Scènes

Moscow, Idaho (3)

Suite des aventures américaines de Philippe Méziat. Croyant assister à un festival de jazz, notre reporter se trouve brutalement plongé dans la dramatique histoire d’un peuple.


Suite des aventures américaines de Philippe Méziat. Croyant assister à un festival de jazz, notre reporter se trouve brutalement plongé dans la dramatique histoire d’un peuple.


Nez Percé (Prononcez, si vous voulez, à l’américaine : « nèdze peurse »).

Là-bas, le vieux Lionel caresse son vibraphone, comme un enfant le ferait qui aurait quand même suffisamment de jugeote pour en tirer des mélodies. Lentement, doucement parce que ses moyens ne lui permettent pas de faire plus, avec une seule mailloche, il revisite ses territoires : « Midhnight Sun », « How High The Moon ». Ses accompagnateurs, un pianiste japonais, un contrebassiste du cru, un batteur noir du nom de Wally « Gator », préparent eux aussi les instruments. Attention.

Par la porte du gymnase, ils ont commencé à surgir. Sagement rangés derrière les institutrices. Calmes, tranquilles, respectueux. Des dizaines d’enfants des écoles, des centaines de « Nez Percé », indiens des plaines et des montagnes, rassemblés pour la rencontre traditionnelle avec le vieux lion. Ils ont commencé à s’installer sur les gradins, m’entourant de toutes part, sans heurts, presque sans bruit. Un seul, derrière moi, m’a touché l’épaule. Il voulait me montrer son tigre. Un tigre de papier coloré, avec, à la place des dents, un évidement par où l’on pouvait faire glisser une bande sur laquelle inscrire les mots « roaring, laughing, crying ». « I am », disait le tigre, et vous pouviez décliner ainsi : « I am roaring, laughing, crying ». La grammaire inscrite à la place des dents. La déclinaison des états du tigre. J’ai tenté de lui bredouiller quelque chose, comme quoi j’avais compris. J’étais seulement perdu.
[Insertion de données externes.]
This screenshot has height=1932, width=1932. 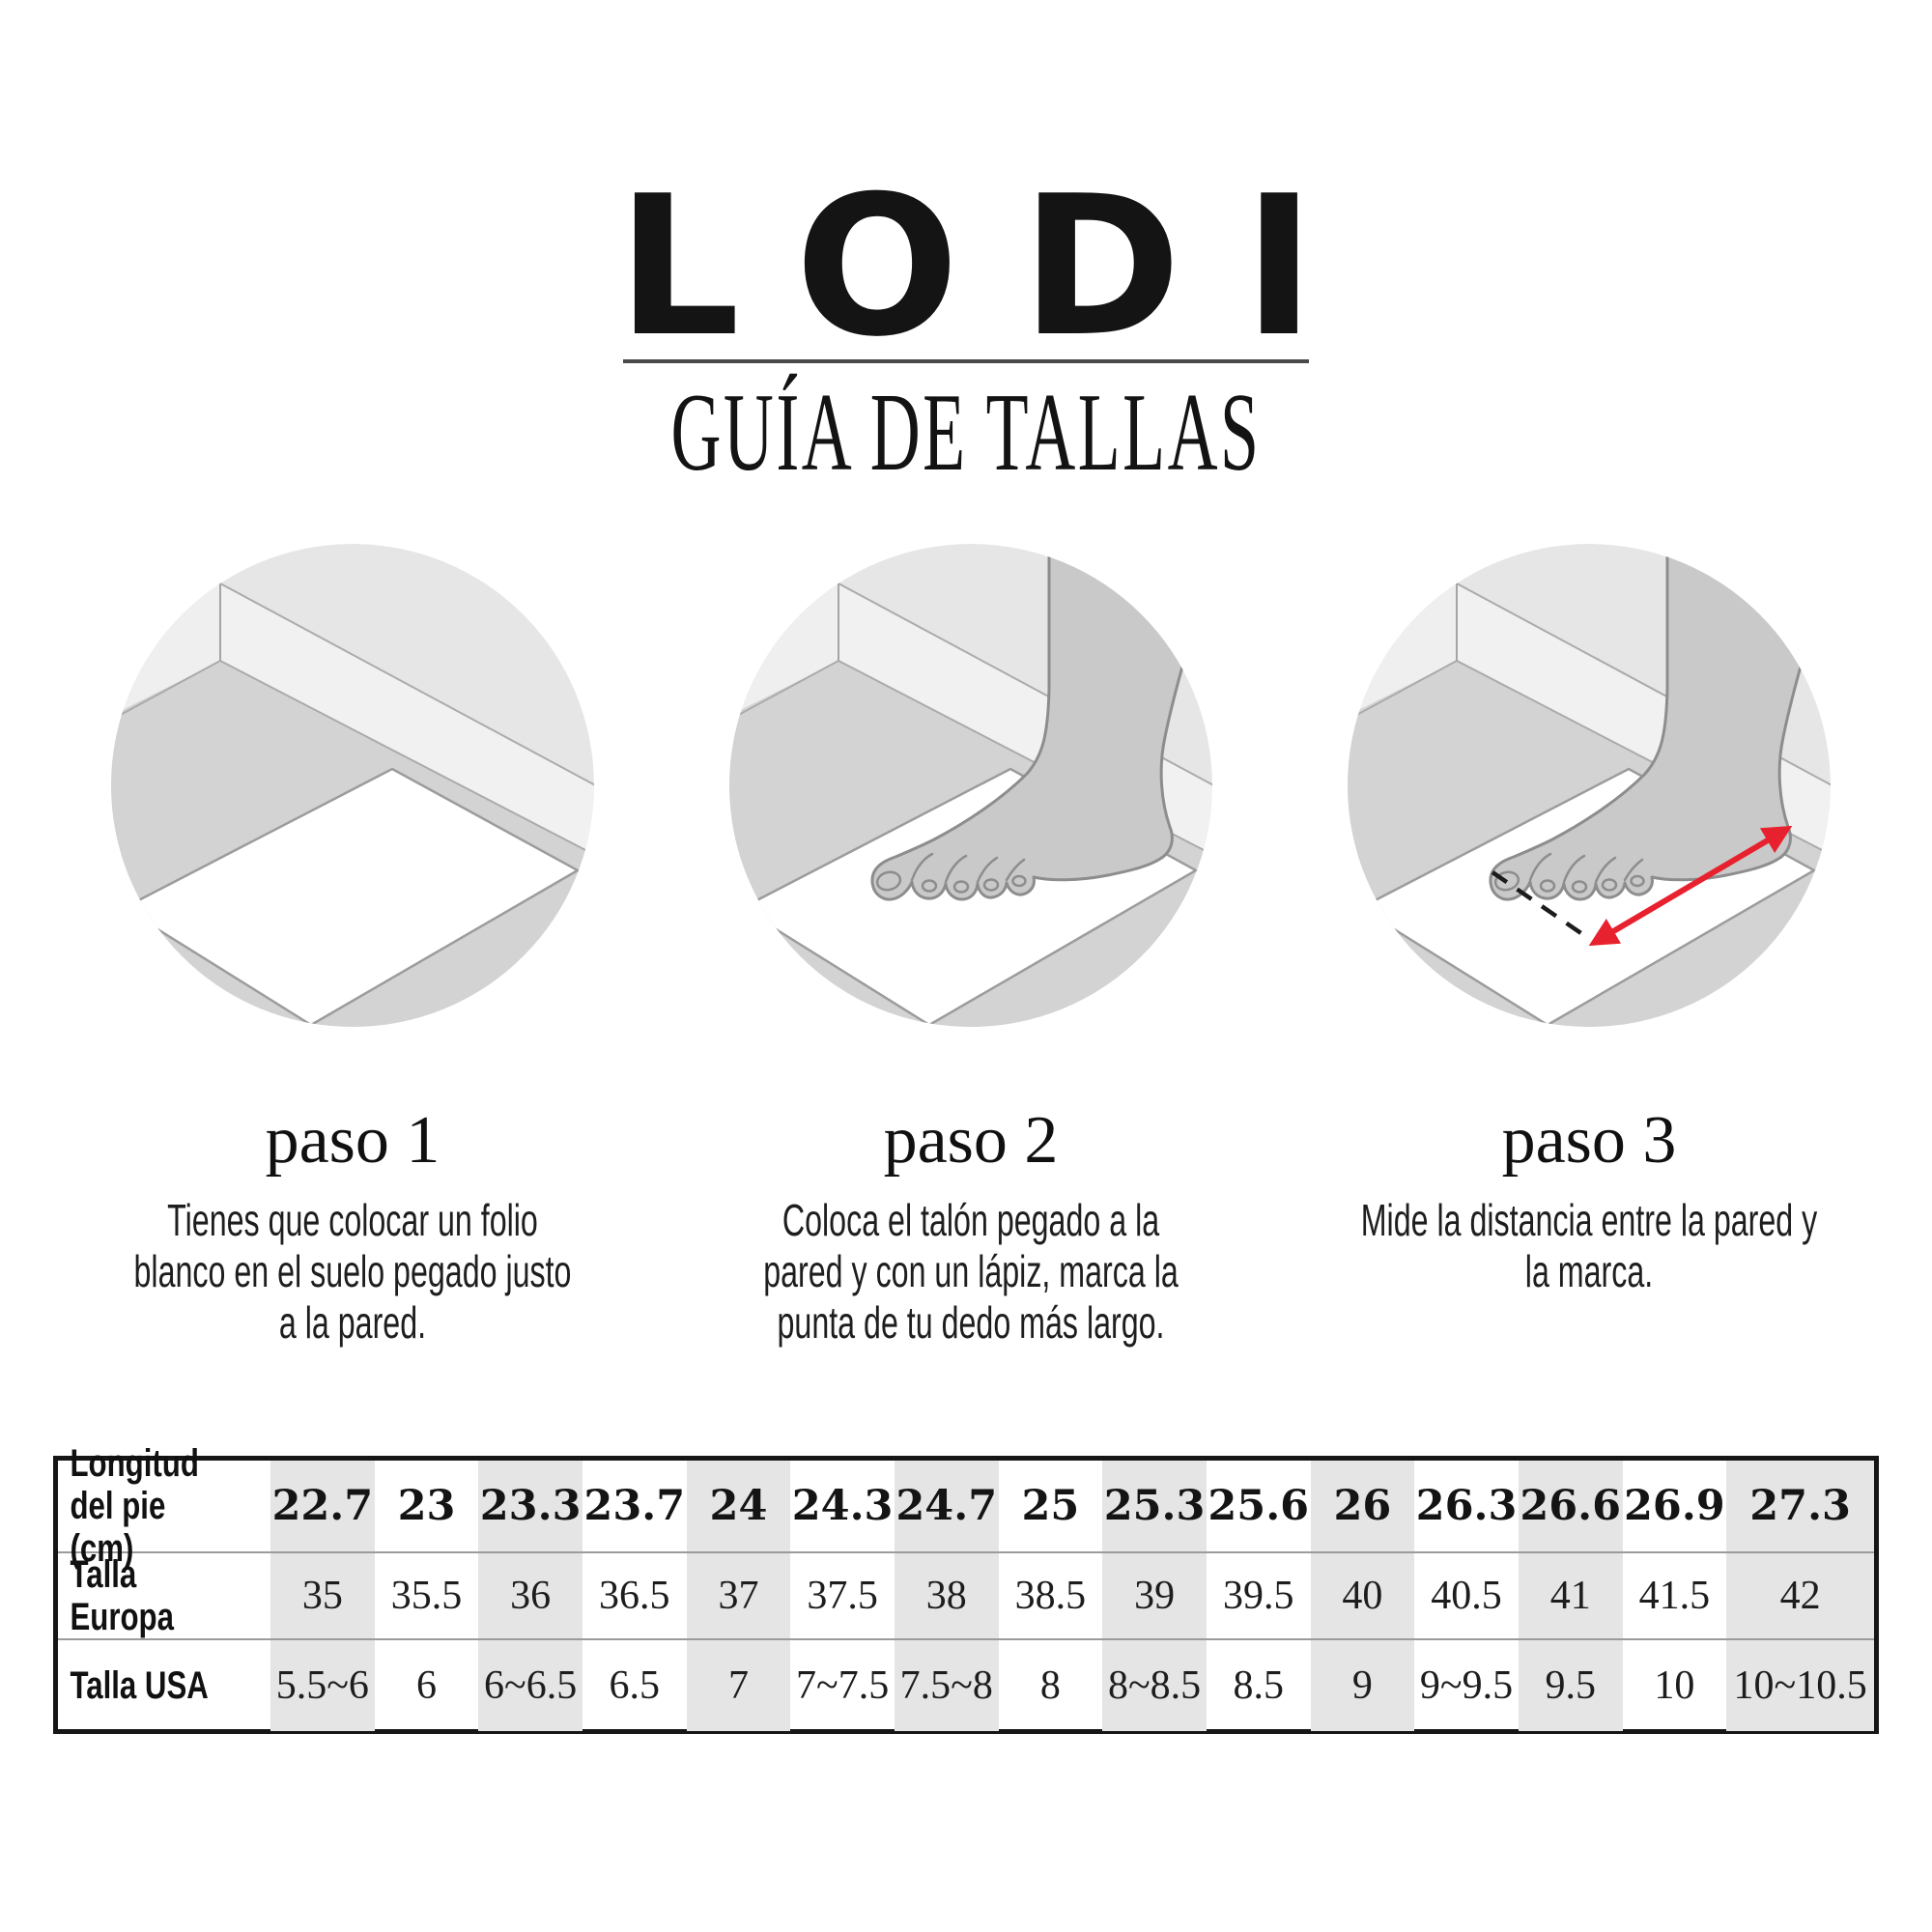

Submergé. Envahi. Déporté, détourné, délogé. L’émotion brutale, inexplicable, la gorge nouée, les sanglots longs du vieux lion, l’automne à la place du printemps. J’ai dû partir un instant, pour revenir, et recommencer ainsi de fuite en retour, et de larmes en refoulements. Hors de moi, enfin, dans le vif du sujet, mais en quelle contrée ? Pourtant ils ne faisaient qu’être là, à me monter leurs visages brunis, et moi de plus en plus pâle, bien sûr. La sauvagerie de l’affect chez moi, la tranquillité d’un instant de détente de leur côté. Certains avaient revêtu l’habit de fête, les plumes, les colliers, d’autres s’apprêtaient à la danse, aux chants, aux tambours.

Ami, ami, je ne sais pas ce qui s’est passé. De quel indien, ou de quel signe, ai-je été, à ce moment précis, la proie ? De quelle bête sauvage, de quel homme domestiqué, de quelle dévoration ? Fallait-il que ces enfants, qui ressemblaient comme deux gouttes de cuivre aux gitans familiers de Bacalan, viennent ici me rappeler par leur amabilité même le sombre renoncement de « Chief Joseph » ? Je cite : « Il fait froid et nous n’avons pas de couvertures. Les petits enfants meurent de froid. Certains des miens se sont enfuis dans les collines sans couvertures ni nourriture ; personne ne sait où ils sont – peut-être meurent-ils de froid. J’ai besoin de temps pour chercher mes enfants et voir combien je peux en trouver. Peut-être les trouverai-je parmi les morts. Ecoutez-moi, mes chefs. Je suis las ; mon cœur est malade et triste. De là où le soleil se tient à présent, je ne me battrai plus jamais. »

De là où le soleil se tient à présent. « Midnight Sun », et « How High The Moon » réunis en une seule prise. L’une s’appelle Jocelyne. D’autres René, ou Alphonse, des prénoms romantiques, le temps de Chateaubriand et de Lamartine rapporté à celui de l’instant. Oui, ils ont dansé, frappé fortement le grand tambour, répondu par des chants qui s’étaient pensés ultimes et victorieux au babil du lion noir qui, là-bas, continuait à épeler la réponse douce-amère du peuple déplacé. Témoin impuissant de cet écrasement qui avait aujourd’hui le visage de la kermesse, j’ai séjourné parmi les morts et les vivants, en larmes. J’ai trompé cet inexplicable envahissement, je l’ai chassé, mais il revient encore quand j’y suis.